Crónicas

Não é para todos

O sino da igreja toca a anunciar a missa de sábado tal e qual como antes, nos meus 13 ou 14 anos, quando a minha mãe me mandava varrer o quintal e eu demorava horas a arrastar vasos e a arrastar-me entre canteiros, degraus e terraços que pareciam não acabar. Nos dias de semana a casa e o jardim eram insignificantes e pequenos; aos sábados ganhavam tamanho quando me via de vassoura e pano do pó na mão.

E eu imaginava que longe dali, para lá da curva do Jamboto e depois do Campo do Marítimo, as pessoas viviam de maneiras mais interessantes, tinham férias e fins-de-semana ao sol. A minha cabeça não ia além da Ponta Gorda onde, às vezes, os meus vizinhos da frente me levavam a passar o dia numa daquelas barracas de praia. Ou à Barreirinha que, nesse tempo, ficava tão cheia que nunca sobrava espaço para estender a toalha.

Ninguém se atrapalhava por causa disso e, no fim do dia, via descer do autocarro as vizinhas mais velhas com os cabelos molhados e os ombros vermelhos.

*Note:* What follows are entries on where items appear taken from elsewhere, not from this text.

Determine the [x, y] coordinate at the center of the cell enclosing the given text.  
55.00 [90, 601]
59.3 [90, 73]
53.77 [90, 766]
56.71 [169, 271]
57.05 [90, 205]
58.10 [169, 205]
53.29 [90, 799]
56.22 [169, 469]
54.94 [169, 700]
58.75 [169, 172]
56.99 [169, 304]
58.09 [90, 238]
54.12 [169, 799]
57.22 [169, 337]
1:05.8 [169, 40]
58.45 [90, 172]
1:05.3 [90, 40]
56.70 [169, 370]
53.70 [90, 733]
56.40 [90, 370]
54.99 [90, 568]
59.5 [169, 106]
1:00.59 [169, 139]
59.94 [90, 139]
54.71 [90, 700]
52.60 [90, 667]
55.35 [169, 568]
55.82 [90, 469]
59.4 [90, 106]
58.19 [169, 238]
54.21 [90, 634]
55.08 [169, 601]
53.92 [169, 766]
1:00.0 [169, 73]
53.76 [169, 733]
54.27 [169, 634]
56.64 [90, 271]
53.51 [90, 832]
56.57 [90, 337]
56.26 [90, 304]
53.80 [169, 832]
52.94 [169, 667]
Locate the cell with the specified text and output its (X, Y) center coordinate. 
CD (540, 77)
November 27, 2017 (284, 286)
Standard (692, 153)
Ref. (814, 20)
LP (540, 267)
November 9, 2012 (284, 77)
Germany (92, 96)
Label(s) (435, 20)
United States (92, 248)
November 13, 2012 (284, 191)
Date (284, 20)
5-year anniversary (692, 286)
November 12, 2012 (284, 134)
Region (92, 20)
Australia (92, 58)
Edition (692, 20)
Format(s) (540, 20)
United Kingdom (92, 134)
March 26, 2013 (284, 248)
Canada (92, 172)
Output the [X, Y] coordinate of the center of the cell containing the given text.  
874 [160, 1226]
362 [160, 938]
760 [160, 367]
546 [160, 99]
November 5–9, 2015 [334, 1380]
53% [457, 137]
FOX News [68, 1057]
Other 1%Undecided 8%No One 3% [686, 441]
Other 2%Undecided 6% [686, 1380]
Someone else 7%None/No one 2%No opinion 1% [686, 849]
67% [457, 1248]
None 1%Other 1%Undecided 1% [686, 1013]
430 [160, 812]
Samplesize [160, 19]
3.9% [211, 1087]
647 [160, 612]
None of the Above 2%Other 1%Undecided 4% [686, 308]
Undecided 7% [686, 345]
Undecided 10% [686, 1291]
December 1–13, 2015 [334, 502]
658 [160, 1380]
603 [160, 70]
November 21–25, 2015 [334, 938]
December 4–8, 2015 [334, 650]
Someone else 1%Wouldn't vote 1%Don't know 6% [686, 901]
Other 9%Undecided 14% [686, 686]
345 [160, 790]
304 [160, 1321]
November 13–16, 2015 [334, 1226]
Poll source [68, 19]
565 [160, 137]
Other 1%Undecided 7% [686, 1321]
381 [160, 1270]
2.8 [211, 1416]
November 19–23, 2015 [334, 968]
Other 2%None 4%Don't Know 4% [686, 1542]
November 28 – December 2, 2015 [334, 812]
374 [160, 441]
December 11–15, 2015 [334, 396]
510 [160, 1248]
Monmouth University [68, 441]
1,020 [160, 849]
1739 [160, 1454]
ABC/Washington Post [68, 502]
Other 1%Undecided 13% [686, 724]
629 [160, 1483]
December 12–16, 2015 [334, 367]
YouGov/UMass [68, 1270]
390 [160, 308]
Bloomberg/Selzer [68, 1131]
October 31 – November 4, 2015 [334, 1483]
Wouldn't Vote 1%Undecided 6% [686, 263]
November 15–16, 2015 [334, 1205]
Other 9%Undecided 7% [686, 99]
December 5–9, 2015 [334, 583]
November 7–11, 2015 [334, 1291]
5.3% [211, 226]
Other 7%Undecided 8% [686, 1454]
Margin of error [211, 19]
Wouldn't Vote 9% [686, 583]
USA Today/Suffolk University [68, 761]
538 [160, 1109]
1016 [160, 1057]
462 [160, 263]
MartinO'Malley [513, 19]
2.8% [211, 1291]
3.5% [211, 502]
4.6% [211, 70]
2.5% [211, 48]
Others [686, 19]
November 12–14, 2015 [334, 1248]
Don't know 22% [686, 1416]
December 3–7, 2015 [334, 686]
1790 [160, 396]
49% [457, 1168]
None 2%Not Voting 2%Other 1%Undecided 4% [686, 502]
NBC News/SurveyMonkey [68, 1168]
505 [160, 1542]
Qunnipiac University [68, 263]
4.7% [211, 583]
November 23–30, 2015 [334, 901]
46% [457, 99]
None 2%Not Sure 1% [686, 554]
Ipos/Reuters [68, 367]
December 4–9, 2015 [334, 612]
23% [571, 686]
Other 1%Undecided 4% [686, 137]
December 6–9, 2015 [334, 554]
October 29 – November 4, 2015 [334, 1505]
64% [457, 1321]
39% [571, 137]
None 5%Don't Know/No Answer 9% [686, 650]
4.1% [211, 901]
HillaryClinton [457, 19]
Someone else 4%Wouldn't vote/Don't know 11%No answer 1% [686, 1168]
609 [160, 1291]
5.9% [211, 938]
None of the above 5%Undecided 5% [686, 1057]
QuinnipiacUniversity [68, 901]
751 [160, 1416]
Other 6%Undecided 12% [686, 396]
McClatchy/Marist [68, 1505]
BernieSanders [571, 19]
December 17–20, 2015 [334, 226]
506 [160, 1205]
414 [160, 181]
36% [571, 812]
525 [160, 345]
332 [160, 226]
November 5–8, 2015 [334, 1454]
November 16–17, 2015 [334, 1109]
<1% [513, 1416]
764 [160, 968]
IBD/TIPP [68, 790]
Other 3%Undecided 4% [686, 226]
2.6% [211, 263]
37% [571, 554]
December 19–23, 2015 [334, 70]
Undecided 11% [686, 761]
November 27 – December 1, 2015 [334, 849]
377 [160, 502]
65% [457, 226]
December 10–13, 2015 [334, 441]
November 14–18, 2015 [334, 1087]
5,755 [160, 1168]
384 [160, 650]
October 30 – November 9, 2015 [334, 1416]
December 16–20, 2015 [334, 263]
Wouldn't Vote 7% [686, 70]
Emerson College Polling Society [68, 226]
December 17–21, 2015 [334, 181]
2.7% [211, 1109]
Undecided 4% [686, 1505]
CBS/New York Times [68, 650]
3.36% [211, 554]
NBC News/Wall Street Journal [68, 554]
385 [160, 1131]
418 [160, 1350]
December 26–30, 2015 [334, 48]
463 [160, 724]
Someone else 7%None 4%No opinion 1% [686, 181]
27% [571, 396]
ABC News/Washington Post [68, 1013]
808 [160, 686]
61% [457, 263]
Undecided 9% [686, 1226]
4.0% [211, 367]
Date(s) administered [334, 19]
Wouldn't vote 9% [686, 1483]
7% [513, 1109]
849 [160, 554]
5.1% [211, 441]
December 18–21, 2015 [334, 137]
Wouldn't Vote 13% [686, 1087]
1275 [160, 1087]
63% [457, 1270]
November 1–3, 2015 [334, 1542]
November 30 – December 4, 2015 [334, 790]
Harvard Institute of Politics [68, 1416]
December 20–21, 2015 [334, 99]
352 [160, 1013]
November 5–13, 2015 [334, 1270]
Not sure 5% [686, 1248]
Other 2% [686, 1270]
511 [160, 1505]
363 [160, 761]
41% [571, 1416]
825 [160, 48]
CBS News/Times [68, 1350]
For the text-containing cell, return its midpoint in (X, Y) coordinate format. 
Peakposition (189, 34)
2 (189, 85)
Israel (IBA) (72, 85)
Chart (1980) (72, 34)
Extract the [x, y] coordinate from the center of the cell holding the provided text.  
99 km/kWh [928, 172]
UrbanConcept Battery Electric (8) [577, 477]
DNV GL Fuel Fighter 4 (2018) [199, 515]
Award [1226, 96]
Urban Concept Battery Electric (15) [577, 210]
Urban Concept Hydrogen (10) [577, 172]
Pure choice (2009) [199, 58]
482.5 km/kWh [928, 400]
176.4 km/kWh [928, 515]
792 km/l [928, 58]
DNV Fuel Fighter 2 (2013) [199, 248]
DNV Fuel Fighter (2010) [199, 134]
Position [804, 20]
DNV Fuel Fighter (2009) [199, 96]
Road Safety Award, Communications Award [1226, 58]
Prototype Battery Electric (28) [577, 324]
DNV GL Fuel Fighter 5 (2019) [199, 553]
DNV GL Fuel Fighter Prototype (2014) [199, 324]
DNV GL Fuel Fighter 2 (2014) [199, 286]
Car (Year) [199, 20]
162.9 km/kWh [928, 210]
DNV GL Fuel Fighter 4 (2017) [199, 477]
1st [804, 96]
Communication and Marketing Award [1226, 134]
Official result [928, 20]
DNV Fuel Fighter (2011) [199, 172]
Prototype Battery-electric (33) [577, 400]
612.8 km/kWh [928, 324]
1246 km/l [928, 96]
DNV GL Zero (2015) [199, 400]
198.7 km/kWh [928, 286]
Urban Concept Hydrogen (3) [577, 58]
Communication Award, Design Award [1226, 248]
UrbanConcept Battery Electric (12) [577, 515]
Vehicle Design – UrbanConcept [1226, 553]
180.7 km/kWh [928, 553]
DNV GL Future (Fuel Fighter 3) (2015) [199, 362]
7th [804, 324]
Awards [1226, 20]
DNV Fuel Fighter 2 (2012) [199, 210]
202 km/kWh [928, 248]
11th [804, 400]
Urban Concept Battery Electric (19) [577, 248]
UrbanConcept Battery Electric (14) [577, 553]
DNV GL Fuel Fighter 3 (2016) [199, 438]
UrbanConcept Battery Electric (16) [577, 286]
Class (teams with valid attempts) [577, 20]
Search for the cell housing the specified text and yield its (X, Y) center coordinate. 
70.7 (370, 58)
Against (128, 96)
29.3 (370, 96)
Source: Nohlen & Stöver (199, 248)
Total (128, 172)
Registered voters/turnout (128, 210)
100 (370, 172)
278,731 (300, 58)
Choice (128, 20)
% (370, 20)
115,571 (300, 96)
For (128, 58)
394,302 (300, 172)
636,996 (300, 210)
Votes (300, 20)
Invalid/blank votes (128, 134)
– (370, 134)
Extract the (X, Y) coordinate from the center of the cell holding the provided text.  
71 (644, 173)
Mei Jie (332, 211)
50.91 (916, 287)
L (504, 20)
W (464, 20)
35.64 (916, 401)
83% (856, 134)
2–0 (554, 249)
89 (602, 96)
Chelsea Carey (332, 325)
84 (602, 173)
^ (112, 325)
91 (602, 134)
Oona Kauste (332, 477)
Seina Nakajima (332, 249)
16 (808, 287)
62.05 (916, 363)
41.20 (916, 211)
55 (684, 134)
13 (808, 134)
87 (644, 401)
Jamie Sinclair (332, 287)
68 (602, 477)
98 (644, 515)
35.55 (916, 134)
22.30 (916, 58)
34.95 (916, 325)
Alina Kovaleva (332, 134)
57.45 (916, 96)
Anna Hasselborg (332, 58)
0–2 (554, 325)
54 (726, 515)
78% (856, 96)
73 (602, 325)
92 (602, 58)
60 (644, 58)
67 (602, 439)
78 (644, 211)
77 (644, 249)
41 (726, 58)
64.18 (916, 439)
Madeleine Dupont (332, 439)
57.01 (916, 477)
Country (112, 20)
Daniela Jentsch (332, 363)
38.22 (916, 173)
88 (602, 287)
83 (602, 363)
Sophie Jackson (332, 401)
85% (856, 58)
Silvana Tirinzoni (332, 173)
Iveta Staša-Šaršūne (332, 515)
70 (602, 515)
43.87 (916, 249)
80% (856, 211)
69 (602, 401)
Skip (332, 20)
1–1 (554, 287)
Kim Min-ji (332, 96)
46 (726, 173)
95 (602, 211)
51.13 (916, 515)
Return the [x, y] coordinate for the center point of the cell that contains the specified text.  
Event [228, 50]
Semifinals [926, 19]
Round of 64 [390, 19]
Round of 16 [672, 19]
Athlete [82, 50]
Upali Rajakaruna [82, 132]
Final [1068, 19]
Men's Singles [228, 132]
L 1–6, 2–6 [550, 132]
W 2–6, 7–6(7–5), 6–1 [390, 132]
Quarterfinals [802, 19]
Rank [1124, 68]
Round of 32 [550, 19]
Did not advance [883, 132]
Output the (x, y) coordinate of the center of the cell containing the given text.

A ideia de praia nos anos 80 metia sempre partes do corpo a arder e noites a dormir ou de barriga para cima ou de barriga para baixo. A minha mãe dizia que fazia mal, era do que ouvia na rádio, mas eu trocaria aquela vida de gata borralheira dos sábados pela praia e pelo bronzeado.

Eu tinha tão pouco que me pudesse gabar. Era gorducha, vivia numa casa sem aspirador e sem gira-discos, o meu pai não tinha carro e a minha mãe ganhava dinheiro a bordar lençóis que americanos ricos compravam como artesanato italiano. E todas as quartas-feiras atravessava a cidade carregada de embrulhos só para termos folga nas contas. E, por muito mérito que tivesse a nossa vida no Laranjal, não interessava aos outros, menos ainda aos outros adolescentes.

Um bronzeado intenso, que me tornasse morena no corpo inteiro e não só em metade das pernas e parte dos braços, era capaz me dar outra existência, mais aliciante, menos invisível. Talvez se tivesse para contar a história de quatro escaldões e a semana a dormir numa barraca da praia alguém olhasse de outra maneira e não como a estranha que ninguém entendia as manias.

Como o senhor da loja de loiças que, enquanto a minha mãe pedia um desconto aos quatro pratos a avulso, várias chávenas e uns copos, não conseguiu esconder o espanto que a adolescente tímida e desajeitada tivesse ambição para querer a universidade. “Olhe minha senhora, a universidade é para os filhos dos doutores, não é para todos”. A minha mãe e eu fazíamos parte do “todos”, os excluídos, os que não contavam.

Essa imensa multidão que à hora da missa de sábado à tarde ainda tinha na mão a vassoura. A nossa vida podia ser invisível, mas era asseada e tinha brio.